So maybe we just need to rethink our concept of a site map... maybe it's like xplane's global bottom-of-the-page map. or maybe it's simply an index page, or a yahoo-directory.
When we make maps, we don't always map every stone in the path-- why should a site map be different? Perhaps a useful map that is accessible and grokable by users is more like the wall maps of the world on my homeroom walls as I grew up in Iowa-- not one showed my home town.
(Actually I was happy if they showed Iowa. You are somewhere!)
He does say a site map should be two-and-a-half screen, but gives no advice on how to accomplish it. Perhaps suggesting something like "only two levels of hierarchy" might stop some clever folks from using 6 point type to keep their site within jakobian limits.
So what is the appropriate level of detail. That should be decided site-by-site basis, in a collaborative effort between designer and human-factors specialist.
All in all, the man is quotable: "If you wait long enough, you might become King of Sweden, but we can't wait for Microsoft as our only hope for improved website navigation."
Okay, off to bed.
I'm thinking about the nature of standards a lot lately. So this is a full-on blather about them...
A couple weeks back, my biz partner, Gabe, was sitting at his desk, surrounded by books: Microsoft Windows User Experience , a similar guide to OS X (which I can't seem to locate on Amazon), the sun interface standards one, and Elements of Style.
Gabe said "They are all essentially the same book--- they all explain the standards, and how to adhere to them to be more effective."
Today, browsing Digital Web Archives, I came across The Destination Matters More Than the Journey, in which Dean Allen points out that Elements of Style -- not just Elements of Typographic Style -- is very useful to typographers. Which caused me to re-open Strunk & White's masterpiece.
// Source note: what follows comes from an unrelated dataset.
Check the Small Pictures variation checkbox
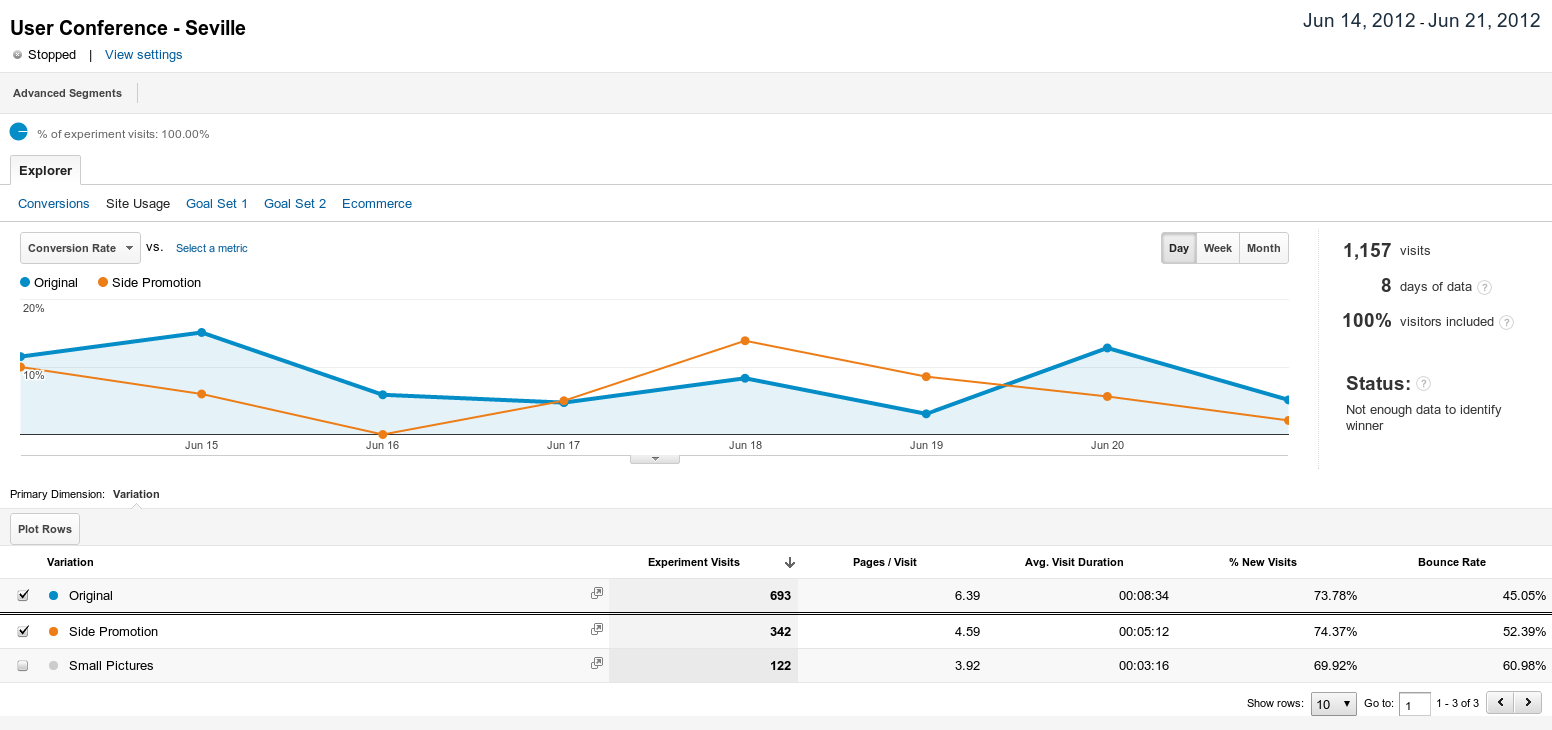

The Elements of Style is still the best seven bucks you'll spend if you want to be better at pretty much any creative act. Not just writing (though it is the book to read if you want to be a better writer. And everyone needs to be a better writer.)
The book does more than give rules of proper English; it provides principles of the art/craft of writing. And these principles are so succinct, so well crafted in themselves, so universal that they apply beyond the art/craft of writing to the act of creativity, no matter what the medium.
There is a big difference between a rule -- say, "use blue underlined text for links" -- and a principle -- "group like items together to provide context and relevance." The rules are hard and fast and unquestionable-- you either live with them or break them. Principles are subtle, hard to learn and hard to unlearn. Rules lend an air of efficient professionalism to your work, a veneer of unassailable propriety. Principles improve your work immeasurably, and move the judgment of your work from "correct" or "incorrect" to "true, real, meaningful, dismaying, disturbing" ;i.e. following a principle can take your work away from being judged for its execution and get it judged for its intention.
Part of the power of the Strunk and White book is the relationship of the Strunk to the White. The first half is written by a English teacher, and has succinct excellent clear cut rules for writing proper English. The second half was written by his pupil, E.B. White, a writer of fiction, and pays attention to the more subtle act of creating compelling writing. Thus the first half is strict rules, the second principles.
From the first section "Place a comma before a conjunction introducing an independent clause" which is followed by an explanation and examples.
"Two-part sentences of which the second member is introduced by as (in the sense of 'because') for, or, nor, or while (in the sense of "and at the same time") likewise require a comma before the conjunction."
From the second section "Do not affect a breezy manner" Which is followed by
"The volume of writing is enormous, these days, and much of it has a sort of windiness about it, almost as though the author were in a state of euphoria. 'Spontaneous me.' sang Whitman, and, in his innocence, let loose the hordes of uninspired scribbers who would one day confuse spontaneity with genius."
The division is not always perfectly neat-- Struck gives fine principles such as "Omit needless words" and White lays down the rules-- "Do not dress words up by adding ly to them, as though putting a hat on a horse." But overall it is Strunk's job to make the rules, White's to teach you the principles.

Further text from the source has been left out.